I'm interested in actually allying through my every day actions.
Let me give you an example of why this whole pin thing is difficult for me.
Over the past 3 days, I have heard about and read about people -- who I know personally and who I don't know -- who have experienced physical, verbal and emotional violence. If someone were to throw eggs at me while I'm on a walk with my children or yell for me to go back to my country or verbally harass me on a subway train, you know what I will be doing? I'll be freaking out. Know what I won't be doing? I won't be looking around for a person wearing a safety pin on their shirt.
I won't be looking for your safety pin; I'll be looking for a safe escape route.
I won't be looking for your safety pin; I'll be reaching for the keys in my pocket in case I have to defend myself.
I won't be looking for your safety pin; I'll be looking for my child's hand to grab and to protect them, possibly through flight or possibly through fight.
I won't be looking for your safety pin; I'll be looking for a place to throw up after the adrenaline courses through my body.
Friends, your safety pin does not help me.
But, I hope it does help you. I mean that sincerely.
I hope that your safety pin reminds you that many of us have felt pricked and stabbed by the rise in assaults against us and our communities.
I hope that your safety pin reminds you to take action when you see someone being harassed.
I hope that safety pin holds the witty comments you'll say when you see me frozen in my chair and receiving verbal assaults.
I hope that your safety pin gives you some sort of confidence to intervene when someone is being yelled or screamed at on a train, on a sidewalk, in a restaurant, or in class.
I hope that your safety pin holds you accountable for the promise you have decided to make when you put it on.
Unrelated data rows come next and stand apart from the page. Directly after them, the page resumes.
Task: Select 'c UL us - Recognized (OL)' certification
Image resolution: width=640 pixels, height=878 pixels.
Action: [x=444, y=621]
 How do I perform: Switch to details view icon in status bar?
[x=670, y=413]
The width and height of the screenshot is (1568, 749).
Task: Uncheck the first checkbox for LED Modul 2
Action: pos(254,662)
I hope that your safety pin sends you on a personal journey of unpacking the decades of racism and racist agenda that has been the foundation of this country.
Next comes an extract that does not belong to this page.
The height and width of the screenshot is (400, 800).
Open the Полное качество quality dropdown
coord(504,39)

I hope that your safety pin gives you the strength to respond when someone says to you, "Nice fucking pin, asshole."
I hope you are strong enough to not hide the pin under your jacket or under your scarf when you are outside in public, only to reveal it when you get to your liberal, progressive, and socially accepting workplace. After all, there are many of us who don't get to choose how we show up in these spaces. We hold marginalized identities whether we are in our socially just community and when we are at the local grocery store.
I hope that your safety pin is just the beginning.
I hope that your safety pin reminds you of your plan -- the plan you will enact when you witness all of the above taking place.
I hope that safety pin includes a plan -- your individual plan -- for action and reaction.
I hope you look at yourself in the mirror when you put that safety pin on and practice all of the things you'll say or the looks you'll give or the way you'll hold your body when it's time to ally with others.
So, what's your plan?
Is the safety pin something you'll just wear because it's the right thing to do? Or is the safety pin the thing you'll do right?